Holding out and holding back
Investments in oil and gas projects are already down $220 billion over the past two years versus Wood Mackenzie's projections before the oil-price plunge. That's because 46 major projects have been deferred. Among the many projects is BP's (BP 0.98%) Mad Dog 2 project in the Gulf of Mexico, which is also co-owned by BHP Billiton (BHP 0.33%) and Chevron (CVX 0.57%), as the long-delayed project was put on hold again earlier this year. While BP has said that it still hopes to make a final investment decision on the project this year, given the continued weakness in the oil price, further delays are very likely.

It wouldn't be the only project to face a delay, as Wood Mackenzie estimates that "as much as $1.5 trillion of investment spend destined for new (pre-sanctioned) and tight oil projects is now out of the money, or in starker terms, uneconomic at a $50 oil price." As a result, it only expects the industry to sanction six major projects this year and 10 next year. This is for an industry that can accommodate 40 to 50 new projects each year. That's a significant under investment that could have big consequences in the years ahead.

The upward battle
The reason this is a potential problem is that new oil supplies are needed to both overcome the declining production from legacy wells in addition to growing worldwide demand. It's estimated that nearly $10 trillion will need to be spent over the next decade and a half just to keep the oil market balanced, which the following slide shows:

Source: Chevron Corporation

Now, to be clear, this is a longer-term concern, as most of the major projects being deferred are capital-intensive, long-lead-time projects such as offshore and oil sands projects.
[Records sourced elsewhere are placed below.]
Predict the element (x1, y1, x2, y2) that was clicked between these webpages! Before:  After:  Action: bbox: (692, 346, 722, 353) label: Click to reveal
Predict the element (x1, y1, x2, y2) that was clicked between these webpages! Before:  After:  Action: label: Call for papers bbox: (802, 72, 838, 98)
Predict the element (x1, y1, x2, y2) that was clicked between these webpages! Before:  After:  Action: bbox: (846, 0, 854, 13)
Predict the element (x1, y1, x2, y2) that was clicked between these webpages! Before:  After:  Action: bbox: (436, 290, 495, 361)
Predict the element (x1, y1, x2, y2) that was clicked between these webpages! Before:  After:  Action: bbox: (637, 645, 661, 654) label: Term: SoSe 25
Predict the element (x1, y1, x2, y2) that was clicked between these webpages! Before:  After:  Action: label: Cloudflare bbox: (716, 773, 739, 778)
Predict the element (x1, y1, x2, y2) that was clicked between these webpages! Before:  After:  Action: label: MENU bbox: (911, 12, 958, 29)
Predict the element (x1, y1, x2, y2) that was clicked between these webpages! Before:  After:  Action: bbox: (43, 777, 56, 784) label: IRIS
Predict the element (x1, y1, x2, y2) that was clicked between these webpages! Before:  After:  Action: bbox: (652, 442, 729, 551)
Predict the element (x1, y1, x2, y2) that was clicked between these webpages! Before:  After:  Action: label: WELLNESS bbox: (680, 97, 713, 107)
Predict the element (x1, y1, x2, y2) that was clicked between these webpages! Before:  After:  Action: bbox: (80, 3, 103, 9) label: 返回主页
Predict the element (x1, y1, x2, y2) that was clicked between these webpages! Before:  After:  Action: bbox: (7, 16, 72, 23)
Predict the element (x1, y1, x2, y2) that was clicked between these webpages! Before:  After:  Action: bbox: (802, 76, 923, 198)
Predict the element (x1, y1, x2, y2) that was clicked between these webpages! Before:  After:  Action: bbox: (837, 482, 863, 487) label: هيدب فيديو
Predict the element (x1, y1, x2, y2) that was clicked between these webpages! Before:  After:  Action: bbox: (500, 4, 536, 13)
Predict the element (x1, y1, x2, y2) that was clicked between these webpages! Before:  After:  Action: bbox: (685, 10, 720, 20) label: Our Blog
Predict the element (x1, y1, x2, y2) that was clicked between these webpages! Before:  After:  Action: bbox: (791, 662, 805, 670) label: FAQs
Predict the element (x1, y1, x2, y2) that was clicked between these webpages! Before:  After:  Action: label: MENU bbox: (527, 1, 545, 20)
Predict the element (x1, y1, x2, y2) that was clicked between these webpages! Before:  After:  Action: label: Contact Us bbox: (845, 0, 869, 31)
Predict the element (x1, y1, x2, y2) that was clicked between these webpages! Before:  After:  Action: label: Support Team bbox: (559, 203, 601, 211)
Just to put the timing in perspective, the Mad Dog Field was initially discovered in 1998, but first production from that field didn't begin until 2005, when Mad Dog 1 came online. Appraisal drilling for the Mad Dog 2 project didn't start until 2009, and initial development wasn't commissioned until 2012, with plans for first oil in 2017. That plan, however, was delayed in 2013, after skyrocketing costs caused BP, BHP Billiton, and Chevron to go back to the drawing board and look at a more economical approach. The new plan, if it were to be approved by the end of this year, wouldn't deliver first oil until 2020. The key takeaway is that once the trio gives the final go-ahead, it will be nearly five years before Mad Dog 2 will produce a drop of oil.  

Now as the Mad Dog development shows, offshore projects get delayed all the time for various reasons. However, we're talking about 46 projects currently being deferred, or a whole year's worth of project capacity, with the potential for dozens more to follow, and this adds up quickly. These are enormous projects each capable of producing well over 10,000 barrels per day and therefore it implies a pretty wide gap in supplies if demand growth is as expected. It's a scenario that could lead oil prices to skyrocket.

Investor takeaway
If oil prices do remain lower for longer. it could have dire consequences for the industry both in the short and long term. In the short term there could be more job losses, bankruptcies, and investor pain from falling stock prices. However, in the long term, the consequences of not investing in future oil production could lead to future supply shortages and potentially a major spike in oil prices.